Several employee benefits industry groups are urging the U.S. 11th Circuit Court of Appeals to uphold a decision establishing that employers, rather than the courts, have the authority to design and administer benefit plans.
The ERISA Industry Committee, the American Benefits Council and the Committee on Investment of Employee Benefit Assets Inc. argued in an amicus brief filed on Monday that the 11th Circuit should reject the request of the plaintiffs in William Drummond v. Southern Co. Services to rewrite the Employee Retirement Income Security Act’s provisions for calculating qualified joint and survivor annuity benefits.
A joint and survivor annuity is a benefit that pays out an annuity both for the duration of the participant’s life and, once the participant dies, for the life of the participant’s surviving spouse.
In the lawsuit, initially filed in September 2022, a former participant of the Southern Co. Pension Plan claimed the company used actuarial assumptions more than 70 years out of date and used “unreasonable assumptions” with respect to calculating retirees’ joint and survivor annuities.
In the second of two amended complaints, filed in September 2023, the plaintiffs asked the district court to graft “reasonableness” and “currentness” standards for mortality assumptions onto the phrase “actuarial equivalent” in the relevant section of the Employee Retirement Income Security Act.
The U.S. District Court for the Northern District of Georgia granted Southern Co.’s motion to dismiss in July 2024, arguing that ERISA does not require that plans determine actuarial equivalence using assumptions that are “reasonable or using specified interest rates and mortality tables.”
In their amicus brief, the industry groups argue that the district court correctly rejected the plaintiffs’ invitation to “fashion unwritten, judge-made standards for actuarial assumptions where the Congress elected not to specify any.”
On December 4, 2024, the Department of Labor, under the administration of former President Joe Biden, filed an amicus brief supporting the retirees’ claims that the qualified joint survivor annuity benefits were erroneously calculated and called for the 11th Circuit to reverse the district court’s dismissal. The DOL argued in its brief that ERISA’s requirement that a qualified joint and survivor annuity be the “actuarial equivalent” of a single life annuity requires the use of reasonable actuarial assumptions.
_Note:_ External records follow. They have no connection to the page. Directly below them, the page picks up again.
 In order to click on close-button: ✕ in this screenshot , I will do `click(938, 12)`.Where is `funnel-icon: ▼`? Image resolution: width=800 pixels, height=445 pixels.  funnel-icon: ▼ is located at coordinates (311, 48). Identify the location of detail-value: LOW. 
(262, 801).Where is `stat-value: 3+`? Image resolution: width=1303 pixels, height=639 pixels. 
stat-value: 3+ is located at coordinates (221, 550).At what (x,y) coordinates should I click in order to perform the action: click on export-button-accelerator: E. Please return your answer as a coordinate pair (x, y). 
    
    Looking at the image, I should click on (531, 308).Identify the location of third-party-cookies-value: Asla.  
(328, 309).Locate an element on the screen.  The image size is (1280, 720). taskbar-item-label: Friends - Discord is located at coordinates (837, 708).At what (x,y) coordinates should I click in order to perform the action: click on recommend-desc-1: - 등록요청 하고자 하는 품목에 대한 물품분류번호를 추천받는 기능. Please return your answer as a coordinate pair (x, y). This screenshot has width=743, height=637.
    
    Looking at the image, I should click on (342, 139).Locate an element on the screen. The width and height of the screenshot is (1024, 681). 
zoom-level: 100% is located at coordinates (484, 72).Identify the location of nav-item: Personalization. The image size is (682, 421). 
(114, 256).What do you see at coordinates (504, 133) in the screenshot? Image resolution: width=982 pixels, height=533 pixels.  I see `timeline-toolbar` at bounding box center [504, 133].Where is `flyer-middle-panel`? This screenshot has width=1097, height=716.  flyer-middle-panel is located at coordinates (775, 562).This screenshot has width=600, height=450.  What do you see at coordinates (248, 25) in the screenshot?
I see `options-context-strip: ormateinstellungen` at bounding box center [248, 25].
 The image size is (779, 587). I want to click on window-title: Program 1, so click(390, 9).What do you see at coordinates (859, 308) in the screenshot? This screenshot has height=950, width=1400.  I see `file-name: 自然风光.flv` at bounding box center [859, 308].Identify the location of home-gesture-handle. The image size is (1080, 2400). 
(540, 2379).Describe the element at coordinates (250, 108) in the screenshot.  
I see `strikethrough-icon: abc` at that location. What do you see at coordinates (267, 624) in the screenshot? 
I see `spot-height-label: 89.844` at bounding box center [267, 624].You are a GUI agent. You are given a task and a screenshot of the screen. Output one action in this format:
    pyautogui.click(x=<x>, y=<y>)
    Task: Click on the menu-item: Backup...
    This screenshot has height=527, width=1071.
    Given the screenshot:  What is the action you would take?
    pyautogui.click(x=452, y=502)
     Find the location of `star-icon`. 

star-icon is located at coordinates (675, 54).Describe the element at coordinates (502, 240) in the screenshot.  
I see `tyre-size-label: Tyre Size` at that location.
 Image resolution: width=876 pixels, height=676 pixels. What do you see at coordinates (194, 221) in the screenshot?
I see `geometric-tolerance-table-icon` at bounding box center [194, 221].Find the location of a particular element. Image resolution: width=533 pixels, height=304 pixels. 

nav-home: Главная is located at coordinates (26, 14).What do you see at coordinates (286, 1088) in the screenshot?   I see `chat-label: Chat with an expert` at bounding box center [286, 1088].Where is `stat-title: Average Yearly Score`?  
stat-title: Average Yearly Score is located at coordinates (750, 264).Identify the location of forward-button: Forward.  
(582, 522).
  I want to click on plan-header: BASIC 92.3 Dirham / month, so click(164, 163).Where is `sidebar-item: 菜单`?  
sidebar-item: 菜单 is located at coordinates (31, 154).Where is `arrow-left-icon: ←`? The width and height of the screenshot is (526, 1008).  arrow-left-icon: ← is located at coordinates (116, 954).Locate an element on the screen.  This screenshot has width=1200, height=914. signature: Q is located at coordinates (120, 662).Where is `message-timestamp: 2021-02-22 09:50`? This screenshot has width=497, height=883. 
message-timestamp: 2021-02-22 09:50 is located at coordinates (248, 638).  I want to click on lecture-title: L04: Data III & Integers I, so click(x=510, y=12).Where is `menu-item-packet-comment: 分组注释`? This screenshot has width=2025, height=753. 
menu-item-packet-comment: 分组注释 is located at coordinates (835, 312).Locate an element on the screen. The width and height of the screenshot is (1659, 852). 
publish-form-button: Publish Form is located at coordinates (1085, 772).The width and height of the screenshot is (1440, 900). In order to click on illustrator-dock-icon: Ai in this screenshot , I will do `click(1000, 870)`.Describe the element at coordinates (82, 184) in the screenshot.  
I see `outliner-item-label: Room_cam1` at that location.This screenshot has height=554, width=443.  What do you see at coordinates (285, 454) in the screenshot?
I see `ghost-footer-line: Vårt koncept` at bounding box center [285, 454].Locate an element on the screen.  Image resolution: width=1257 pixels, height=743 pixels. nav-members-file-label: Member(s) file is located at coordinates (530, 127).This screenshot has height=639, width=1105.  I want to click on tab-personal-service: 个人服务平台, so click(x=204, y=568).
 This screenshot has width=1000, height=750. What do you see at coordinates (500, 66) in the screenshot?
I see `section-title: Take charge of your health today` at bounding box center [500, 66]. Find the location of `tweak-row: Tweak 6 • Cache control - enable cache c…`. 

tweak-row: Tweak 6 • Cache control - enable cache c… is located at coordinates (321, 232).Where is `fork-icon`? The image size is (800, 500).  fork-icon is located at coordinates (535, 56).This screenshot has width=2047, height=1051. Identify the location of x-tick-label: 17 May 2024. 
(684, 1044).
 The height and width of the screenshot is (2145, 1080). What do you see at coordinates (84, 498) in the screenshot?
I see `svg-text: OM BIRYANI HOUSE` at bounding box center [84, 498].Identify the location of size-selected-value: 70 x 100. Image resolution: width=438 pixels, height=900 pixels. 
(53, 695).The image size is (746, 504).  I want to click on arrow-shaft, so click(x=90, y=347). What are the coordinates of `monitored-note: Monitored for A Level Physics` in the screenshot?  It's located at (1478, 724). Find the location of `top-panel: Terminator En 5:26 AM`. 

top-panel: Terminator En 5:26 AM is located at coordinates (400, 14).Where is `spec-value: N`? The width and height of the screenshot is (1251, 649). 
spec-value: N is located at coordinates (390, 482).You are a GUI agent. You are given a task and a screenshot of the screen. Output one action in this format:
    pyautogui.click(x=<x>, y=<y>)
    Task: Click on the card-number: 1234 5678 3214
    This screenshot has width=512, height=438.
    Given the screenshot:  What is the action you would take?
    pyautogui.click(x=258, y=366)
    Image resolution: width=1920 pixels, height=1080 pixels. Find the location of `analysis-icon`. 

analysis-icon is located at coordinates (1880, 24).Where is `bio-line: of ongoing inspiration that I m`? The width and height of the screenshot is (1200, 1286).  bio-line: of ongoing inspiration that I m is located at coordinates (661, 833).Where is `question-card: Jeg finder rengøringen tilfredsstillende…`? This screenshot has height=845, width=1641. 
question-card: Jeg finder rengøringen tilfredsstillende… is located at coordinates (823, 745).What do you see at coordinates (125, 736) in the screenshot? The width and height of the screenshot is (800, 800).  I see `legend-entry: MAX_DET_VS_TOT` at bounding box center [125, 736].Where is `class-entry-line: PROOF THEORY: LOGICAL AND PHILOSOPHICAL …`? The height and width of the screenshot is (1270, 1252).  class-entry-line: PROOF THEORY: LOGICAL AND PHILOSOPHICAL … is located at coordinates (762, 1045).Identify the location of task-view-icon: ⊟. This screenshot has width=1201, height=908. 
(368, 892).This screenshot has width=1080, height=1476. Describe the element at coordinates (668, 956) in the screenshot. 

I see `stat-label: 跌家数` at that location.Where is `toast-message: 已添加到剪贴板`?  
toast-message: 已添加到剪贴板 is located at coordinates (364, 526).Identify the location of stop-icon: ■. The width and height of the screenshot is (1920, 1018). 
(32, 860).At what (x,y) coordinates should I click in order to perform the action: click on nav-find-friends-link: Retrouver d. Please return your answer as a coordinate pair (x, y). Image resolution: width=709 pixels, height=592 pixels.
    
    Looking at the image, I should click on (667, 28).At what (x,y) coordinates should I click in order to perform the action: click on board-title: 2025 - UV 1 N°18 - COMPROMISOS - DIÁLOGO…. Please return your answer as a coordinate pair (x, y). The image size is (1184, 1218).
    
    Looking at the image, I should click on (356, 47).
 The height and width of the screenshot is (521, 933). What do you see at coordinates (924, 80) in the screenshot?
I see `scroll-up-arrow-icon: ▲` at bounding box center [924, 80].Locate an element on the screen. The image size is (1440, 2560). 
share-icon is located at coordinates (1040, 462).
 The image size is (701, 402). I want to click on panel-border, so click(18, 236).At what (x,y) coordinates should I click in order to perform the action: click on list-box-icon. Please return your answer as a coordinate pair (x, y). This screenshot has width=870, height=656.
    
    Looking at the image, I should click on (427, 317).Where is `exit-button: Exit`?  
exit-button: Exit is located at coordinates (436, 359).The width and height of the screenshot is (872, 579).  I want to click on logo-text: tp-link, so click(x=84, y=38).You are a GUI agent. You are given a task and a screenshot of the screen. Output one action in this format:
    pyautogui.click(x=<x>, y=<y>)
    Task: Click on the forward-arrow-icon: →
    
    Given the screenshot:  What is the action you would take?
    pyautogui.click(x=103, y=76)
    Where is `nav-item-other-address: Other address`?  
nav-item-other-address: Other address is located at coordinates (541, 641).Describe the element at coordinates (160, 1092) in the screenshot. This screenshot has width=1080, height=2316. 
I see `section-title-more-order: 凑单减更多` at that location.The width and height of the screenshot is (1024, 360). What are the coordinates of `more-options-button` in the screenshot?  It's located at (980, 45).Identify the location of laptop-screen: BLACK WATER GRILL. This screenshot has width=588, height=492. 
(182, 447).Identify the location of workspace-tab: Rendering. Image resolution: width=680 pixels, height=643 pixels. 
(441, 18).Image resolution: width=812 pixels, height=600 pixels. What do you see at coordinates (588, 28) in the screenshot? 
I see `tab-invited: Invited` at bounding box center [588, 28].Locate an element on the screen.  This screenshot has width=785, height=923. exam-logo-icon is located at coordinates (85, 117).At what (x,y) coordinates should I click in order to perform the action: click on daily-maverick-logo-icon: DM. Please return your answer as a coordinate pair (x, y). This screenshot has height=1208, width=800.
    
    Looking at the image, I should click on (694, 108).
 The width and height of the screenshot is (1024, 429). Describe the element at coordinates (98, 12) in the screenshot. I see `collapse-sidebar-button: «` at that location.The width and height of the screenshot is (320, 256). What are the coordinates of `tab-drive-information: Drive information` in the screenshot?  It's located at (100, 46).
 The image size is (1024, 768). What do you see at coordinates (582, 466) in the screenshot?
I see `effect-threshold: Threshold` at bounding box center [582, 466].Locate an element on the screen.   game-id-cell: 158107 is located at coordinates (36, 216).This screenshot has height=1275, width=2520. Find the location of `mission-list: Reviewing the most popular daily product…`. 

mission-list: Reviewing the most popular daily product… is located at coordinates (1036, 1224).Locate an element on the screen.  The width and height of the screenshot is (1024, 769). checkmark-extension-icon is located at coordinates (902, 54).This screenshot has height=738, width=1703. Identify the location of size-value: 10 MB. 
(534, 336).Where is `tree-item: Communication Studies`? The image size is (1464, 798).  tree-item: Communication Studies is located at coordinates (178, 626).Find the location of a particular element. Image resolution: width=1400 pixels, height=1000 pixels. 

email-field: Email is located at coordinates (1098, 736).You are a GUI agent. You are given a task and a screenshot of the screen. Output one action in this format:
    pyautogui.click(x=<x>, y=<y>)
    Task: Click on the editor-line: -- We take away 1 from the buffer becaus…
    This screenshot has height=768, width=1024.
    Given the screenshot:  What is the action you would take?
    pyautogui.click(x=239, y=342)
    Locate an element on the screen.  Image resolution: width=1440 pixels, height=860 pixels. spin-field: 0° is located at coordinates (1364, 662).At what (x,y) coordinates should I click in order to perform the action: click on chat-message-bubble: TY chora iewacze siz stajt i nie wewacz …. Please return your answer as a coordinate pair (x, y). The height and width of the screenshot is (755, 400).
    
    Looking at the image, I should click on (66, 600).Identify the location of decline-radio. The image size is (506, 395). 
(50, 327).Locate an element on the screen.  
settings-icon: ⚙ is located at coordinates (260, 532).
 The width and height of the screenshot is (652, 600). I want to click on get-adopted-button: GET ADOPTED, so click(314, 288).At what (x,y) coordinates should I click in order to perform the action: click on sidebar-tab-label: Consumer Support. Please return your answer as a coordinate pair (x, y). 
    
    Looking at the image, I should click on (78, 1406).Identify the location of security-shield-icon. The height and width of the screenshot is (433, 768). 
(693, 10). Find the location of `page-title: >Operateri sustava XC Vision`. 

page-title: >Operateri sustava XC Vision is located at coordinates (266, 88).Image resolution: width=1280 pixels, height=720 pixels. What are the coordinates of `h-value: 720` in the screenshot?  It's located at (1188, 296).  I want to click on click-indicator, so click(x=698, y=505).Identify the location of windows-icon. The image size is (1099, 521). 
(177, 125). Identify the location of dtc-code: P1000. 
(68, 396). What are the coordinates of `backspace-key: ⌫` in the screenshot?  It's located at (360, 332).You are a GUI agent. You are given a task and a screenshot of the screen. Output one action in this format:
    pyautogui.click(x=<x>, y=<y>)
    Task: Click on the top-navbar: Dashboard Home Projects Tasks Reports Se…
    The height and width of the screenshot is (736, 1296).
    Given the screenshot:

John Lowell, a partner in October Three Consulting, says ERISA does not reference “reasonable” actuarial assumptions.
“The arguments from the defense in these cases have been that ERISA has many requirements about things needing to be reasonable, [but] where it talks about requiring a definition of actuarial equivalence, it doesn’t say reasonable, and it doesn’t say that they have to be current,” Lowell says.
The industry groups’ brief states that a core tenet of ERISA is that employers—not Congress or the courts—determine benefit plan design and the level of plan design.
“Overthrowing the regulatory regime contemplated by the Congress in 1974 would be a radical step with radical consequences, and this court should reject appellants’ invitation to walk down that path,” the brief states.
The industry groups further argue that the “reasonableness” and “currentness” standards advocated by the plaintiffs come with a cost, bringing “administrative burdens, sometimes unworkable ones, and pointlessly increased costs.”
Lowell says if the appeals court decides that these factors need to be considered when calculating the annuity benefits, every defined benefit plan would have to do this, and plan sponsors could be even more deterred from offering a DB plan.
Tom Cristina, executive director of the ERIC Legal Center, wrote in a statement about the groups’ filing, “The approach contemplated by the [plaintiffs] in Drummond suggests that the courts needlessly meddle, which will inevitably create more litigation, more confusion and more cost for plan sponsors. That means fewer resources available to invest in the plans and those who are served by them. Affirming the ruling of the lower court is critical to preserving the foundation of ERISA.”